• [TEXT EXCERPT]:
● ● ● ● ●
"As the world has become increasingly connected and information flows more complex, our privacy laws need to adapt to ensure that personal information is protected and handled fairly."
On Thursday 16th February 2023, the Australian Attorney-General's Department (AGD) released its review of the Privacy Act 1988. The Privacy Act Review includes 116 recommendations based on 30 "key themes and proposals". These proposed reforms follow the passage of the Privacy Legislation Amendment (Enforcement and Other Measures) Bill on 28th November 2022, which significantly increased fines for serious data breaches and enforcement powers for the Office of the Australian Information Commissioner (OAIC).
The legislation was expedited following some high-profile data breaches in Australia. The AGD is encouraging interested parties to have their say about privacy reform in Australia through the AGD’s feedback process on the proposed reforms until 31st March 2023.
Falk further addressed this, stating, "The OAIC sees the proposal to introduce a positive obligation that personal information handling is fair and reasonable, as a new keystone of the Australian privacy framework. This shifts the burden from individuals, who are currently required to safeguard their privacy by navigating complex privacy policies and consent requirements, and places more responsibility on the organisations who collect and use personal information to ensure that their practices are fair and reasonable in the first place."
● ● ● ● ●
• [GIVEN PROBLEM]: Continue the article on Australia's Privacy Act review, starting right after its last sentence.

[Dataset excerpt]
● ● ● ● ●
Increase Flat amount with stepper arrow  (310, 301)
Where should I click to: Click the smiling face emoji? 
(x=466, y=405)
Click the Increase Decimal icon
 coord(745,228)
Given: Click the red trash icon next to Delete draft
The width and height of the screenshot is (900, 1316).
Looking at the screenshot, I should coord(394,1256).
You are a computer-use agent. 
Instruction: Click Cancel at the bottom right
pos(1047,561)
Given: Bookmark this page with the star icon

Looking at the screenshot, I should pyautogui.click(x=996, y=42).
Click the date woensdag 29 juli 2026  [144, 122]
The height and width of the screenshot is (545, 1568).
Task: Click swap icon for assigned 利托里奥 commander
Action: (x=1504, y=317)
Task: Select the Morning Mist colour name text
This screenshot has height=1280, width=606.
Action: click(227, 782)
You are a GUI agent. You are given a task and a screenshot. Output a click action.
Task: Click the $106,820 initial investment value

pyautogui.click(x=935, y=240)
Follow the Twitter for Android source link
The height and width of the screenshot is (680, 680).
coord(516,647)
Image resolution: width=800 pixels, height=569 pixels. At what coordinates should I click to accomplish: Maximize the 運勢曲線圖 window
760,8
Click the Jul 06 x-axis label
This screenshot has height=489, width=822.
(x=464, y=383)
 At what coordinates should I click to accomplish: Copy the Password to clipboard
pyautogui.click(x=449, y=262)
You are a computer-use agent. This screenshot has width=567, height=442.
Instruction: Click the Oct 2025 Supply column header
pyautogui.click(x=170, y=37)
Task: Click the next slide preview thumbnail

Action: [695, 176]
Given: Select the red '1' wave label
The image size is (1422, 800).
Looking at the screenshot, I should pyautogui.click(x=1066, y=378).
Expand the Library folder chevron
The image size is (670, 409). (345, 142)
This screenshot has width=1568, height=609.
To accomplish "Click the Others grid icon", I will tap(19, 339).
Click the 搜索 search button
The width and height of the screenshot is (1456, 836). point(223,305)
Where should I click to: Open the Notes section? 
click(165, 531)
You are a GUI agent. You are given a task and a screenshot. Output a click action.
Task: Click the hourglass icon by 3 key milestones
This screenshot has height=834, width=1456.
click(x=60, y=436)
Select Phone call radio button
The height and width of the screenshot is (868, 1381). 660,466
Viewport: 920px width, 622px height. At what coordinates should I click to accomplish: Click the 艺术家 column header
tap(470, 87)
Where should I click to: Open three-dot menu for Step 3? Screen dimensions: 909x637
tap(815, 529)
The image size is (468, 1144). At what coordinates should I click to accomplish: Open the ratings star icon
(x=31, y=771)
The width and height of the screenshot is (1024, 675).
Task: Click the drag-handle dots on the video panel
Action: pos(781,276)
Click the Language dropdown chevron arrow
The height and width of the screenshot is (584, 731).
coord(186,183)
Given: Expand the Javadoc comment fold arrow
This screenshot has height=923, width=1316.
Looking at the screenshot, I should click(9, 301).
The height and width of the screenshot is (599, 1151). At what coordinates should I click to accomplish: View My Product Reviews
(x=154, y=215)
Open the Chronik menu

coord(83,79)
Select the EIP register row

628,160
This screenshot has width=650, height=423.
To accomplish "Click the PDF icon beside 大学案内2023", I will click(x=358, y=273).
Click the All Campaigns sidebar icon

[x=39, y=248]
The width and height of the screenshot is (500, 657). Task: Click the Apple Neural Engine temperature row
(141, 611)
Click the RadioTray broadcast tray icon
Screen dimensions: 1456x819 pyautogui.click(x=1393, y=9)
● ● ● ● ●
• [SOLVED PROBLEM]:
Organisations outside of Australia, but doing business in Australia and handling personal information, are likely to be impacted by this change. This comes as a result of the 'Australian link test' being broadened in Section 5B of the Privacy Act. The changes proposed to this section mean an organisation only needs to meet the condition that "The organisation or operator carries on business in Australia or an external Territory" to be impacted by the Act.
Is it time to build data privacy best practices?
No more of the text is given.